As soon as Jen began finding freedom from her depression, she started focusing intensely on other people. Every time she heard about some woman who was struggling with hopelessness, she would go back. She returned to teach classes for women in our church on how to find freedom from despair. When she was asked to speak to pastors’ wives at conferences, she shared her story of slavery to depression and showed them the path to emancipation.
It certainly would have been easier for Jen to just enjoy her freedom. It’s never fun to enter into the darkness of another person’s depression. Having to repeatedly go back and relive painful memories is, well, painful. But Jen chose to focus intensely on other people.
Have you made that choice? Maybe you’ve gotten through something and when you did you thought, I am leaving that behind and will never return. And that’s a great way of thinking … for selfish jerks.
If we actually care about people(other than ourselves) we can’t leave our problems behind and never return.

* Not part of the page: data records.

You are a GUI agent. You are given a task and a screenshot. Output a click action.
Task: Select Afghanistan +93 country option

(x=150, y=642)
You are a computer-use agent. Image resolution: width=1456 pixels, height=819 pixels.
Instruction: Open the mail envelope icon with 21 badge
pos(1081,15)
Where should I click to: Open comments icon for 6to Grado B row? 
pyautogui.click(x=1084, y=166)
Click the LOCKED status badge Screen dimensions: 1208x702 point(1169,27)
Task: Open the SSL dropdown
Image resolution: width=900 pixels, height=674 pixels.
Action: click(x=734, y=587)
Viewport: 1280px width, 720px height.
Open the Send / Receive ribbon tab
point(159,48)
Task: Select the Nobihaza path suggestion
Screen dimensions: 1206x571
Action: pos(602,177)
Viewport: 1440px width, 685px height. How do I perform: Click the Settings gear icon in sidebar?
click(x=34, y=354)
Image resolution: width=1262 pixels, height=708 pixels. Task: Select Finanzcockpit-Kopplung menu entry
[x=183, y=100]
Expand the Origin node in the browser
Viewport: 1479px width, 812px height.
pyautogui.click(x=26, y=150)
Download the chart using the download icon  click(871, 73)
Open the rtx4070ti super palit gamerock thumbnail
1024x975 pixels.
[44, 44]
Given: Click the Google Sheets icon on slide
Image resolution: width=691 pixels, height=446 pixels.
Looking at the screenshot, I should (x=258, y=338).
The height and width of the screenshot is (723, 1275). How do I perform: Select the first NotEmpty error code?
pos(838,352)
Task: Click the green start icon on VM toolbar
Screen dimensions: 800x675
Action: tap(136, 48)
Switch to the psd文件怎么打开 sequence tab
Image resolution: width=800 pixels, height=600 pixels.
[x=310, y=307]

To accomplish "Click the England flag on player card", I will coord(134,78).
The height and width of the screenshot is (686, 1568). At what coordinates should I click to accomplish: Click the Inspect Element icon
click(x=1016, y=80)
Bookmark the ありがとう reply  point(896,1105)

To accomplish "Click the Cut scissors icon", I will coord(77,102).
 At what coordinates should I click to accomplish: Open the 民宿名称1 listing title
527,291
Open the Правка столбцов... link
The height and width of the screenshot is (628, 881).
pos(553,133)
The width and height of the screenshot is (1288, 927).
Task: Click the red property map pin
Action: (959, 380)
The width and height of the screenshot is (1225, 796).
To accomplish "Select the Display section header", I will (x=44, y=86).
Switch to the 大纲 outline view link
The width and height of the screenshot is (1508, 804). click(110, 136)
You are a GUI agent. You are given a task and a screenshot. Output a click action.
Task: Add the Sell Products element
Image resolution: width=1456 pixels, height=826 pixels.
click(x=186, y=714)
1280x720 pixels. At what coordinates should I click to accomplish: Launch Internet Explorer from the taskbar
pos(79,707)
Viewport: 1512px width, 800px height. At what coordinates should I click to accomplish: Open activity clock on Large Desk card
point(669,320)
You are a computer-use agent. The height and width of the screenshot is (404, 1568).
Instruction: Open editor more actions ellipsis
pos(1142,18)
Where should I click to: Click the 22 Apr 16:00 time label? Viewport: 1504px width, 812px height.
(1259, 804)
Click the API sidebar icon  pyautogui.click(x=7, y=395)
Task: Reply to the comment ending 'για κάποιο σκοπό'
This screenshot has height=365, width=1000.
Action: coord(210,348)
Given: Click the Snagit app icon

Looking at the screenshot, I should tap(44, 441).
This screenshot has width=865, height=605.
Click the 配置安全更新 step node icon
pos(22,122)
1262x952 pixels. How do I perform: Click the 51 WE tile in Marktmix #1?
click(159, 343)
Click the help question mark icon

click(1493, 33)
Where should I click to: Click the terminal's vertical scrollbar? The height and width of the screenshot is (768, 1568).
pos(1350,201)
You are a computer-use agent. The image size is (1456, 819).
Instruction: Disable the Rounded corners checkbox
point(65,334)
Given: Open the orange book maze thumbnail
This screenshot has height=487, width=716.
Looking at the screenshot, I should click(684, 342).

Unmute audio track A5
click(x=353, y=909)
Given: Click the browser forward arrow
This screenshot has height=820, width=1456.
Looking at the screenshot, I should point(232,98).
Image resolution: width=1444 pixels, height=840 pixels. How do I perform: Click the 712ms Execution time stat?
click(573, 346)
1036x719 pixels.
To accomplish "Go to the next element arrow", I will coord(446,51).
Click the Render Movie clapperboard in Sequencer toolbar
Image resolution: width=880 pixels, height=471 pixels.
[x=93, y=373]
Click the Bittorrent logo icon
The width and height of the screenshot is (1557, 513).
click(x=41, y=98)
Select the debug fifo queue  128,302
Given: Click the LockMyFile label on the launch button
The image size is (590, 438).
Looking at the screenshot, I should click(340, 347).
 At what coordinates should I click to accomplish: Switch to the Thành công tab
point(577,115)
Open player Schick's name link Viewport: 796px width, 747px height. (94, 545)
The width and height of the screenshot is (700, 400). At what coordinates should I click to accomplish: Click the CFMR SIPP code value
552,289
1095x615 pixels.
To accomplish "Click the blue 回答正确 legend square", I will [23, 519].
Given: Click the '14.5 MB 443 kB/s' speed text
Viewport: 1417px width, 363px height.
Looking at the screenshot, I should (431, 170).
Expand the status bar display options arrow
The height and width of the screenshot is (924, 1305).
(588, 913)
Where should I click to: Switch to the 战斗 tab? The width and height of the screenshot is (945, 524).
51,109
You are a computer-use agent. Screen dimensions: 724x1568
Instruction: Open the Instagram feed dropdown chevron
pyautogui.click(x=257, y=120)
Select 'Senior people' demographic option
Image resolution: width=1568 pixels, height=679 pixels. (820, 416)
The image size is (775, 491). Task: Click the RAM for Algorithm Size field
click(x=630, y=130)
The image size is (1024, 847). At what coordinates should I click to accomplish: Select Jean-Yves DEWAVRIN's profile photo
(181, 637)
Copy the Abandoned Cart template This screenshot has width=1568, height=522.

If we don’t take the freedom we’ve experienced and try to bring it to others, we are not becoming people worth becoming. What we’re becoming is the center of a very small universe that is not worth living in because we have to live with ourselves in it. If that’s where you’ve been living, it is imperative that you get the heck out of Dodge. And if you’re leaving and wondering where you should go, go back. Return to the people who are struggling with problems you’ve gone through, people in pain you can relate to, people wrestling with issues you’ve dealt with.
The reason we need to do this is simple yet profound. It has nothing to do with our happiness and everything to do with our wholeness. Really, it’s about who we are: freedom fighters.